Vertical Relationships
This chapter discusses vertical relationships and the allocation of added value among stakeholders. This allocation will depend on the design of the contract, which will also influence the risk allocation and the incentive structure of the relationship. The nature of the relationships that will emerge will in turn influence the market structure.
The strategic audit
The Industry
This chapter introduces the concept of the strategic audit. It begins with the identification of the customers’ needs and characteristics, while, by understanding the value chain, costs, returns, and the opportunity to add value are explored. The chapter undertakes this exercise for four European industries—Italian knitwear, airlines, retail banking, and champagne.
The Firm
Following the understanding of the market, the strategic audit focuses on the firm itself. Using the examples of British Airways and Benetton, this chapter illustrates how a deep understanding of the firm's distinctive capabilities and strategic assets defines its corporate strategy and describes the business it should be in.
The Nation
Explains the relation between competitive advantage in the firm and competitive advantage in the national economy. In the context of a free market system, the former can lead to the other, given that inequality of information, externalities, and the existence of natural or strategic monopolies are absent. The basic sources of competitive advantage of nations are similar to the sources of competitive advantage for firms, i.e. sustainable and appropriate distinctive capabilities of architecture reputation and innovation.
The future of strategy
A Brief History of Business Strategy
This chapter describes the evolution of business strategy. It begins with the 1960s perspective in which strategy was largely equated with corporate planning; the 1970s see an emphasis on diversification and portfolio planning. The 1980s and 1990s are characterized by a focus on core competencies and the development of less analytic, more people-oriented approaches to management.
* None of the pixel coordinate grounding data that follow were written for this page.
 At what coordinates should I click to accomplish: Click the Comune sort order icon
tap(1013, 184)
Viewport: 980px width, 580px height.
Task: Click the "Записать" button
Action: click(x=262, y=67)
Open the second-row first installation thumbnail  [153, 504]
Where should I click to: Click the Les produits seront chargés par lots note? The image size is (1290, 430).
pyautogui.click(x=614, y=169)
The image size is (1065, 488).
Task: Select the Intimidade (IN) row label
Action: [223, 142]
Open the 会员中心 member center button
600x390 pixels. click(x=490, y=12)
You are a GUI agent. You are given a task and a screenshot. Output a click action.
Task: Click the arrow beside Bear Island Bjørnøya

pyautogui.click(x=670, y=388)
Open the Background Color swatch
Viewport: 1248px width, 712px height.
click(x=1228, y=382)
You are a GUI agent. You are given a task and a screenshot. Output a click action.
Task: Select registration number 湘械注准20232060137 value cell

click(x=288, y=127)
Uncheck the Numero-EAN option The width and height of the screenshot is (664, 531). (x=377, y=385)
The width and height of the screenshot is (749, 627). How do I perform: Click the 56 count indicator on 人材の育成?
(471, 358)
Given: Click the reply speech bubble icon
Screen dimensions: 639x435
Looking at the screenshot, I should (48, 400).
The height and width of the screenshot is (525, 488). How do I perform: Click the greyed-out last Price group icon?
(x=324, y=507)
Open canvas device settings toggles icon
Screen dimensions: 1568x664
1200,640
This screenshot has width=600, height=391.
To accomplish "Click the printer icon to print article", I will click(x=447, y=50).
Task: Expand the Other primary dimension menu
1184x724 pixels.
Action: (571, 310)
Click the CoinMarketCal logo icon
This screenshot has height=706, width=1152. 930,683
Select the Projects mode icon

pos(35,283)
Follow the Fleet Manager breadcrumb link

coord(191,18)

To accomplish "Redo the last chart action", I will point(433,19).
The still dominant rational approach to strategy is explained and its criticisms discussed. However, it is argued that these criticisms are based on a wish-driven view of strategy and is not as relevant to a strategy rooted in the distinctive capabilities of the individual firm.
Conclusions
This concluding chapter discusses how the military analogy wrongly continues to exercise such a powerful hold on thinking about corporate strategy, and how it has lead to two of the most widespread fallacies in the interpretation of business behaviour and economic performance. The first one is the overestimation of the importance of size and scale, while the second is the excessive emphasis on leadership vision and determination as a determinant of corporate success. The central theme of this book is that competitive advantage and corporate success are generally based on stability, continuity in relationships and on the identification and exploitation of distinctive capabilities.
Bron: Kay, J. (1993). Foundations of Corporate Success - How business strategies add value. Oxford: Oxford University Press. Samenvatting beschikbaar via Oxford University.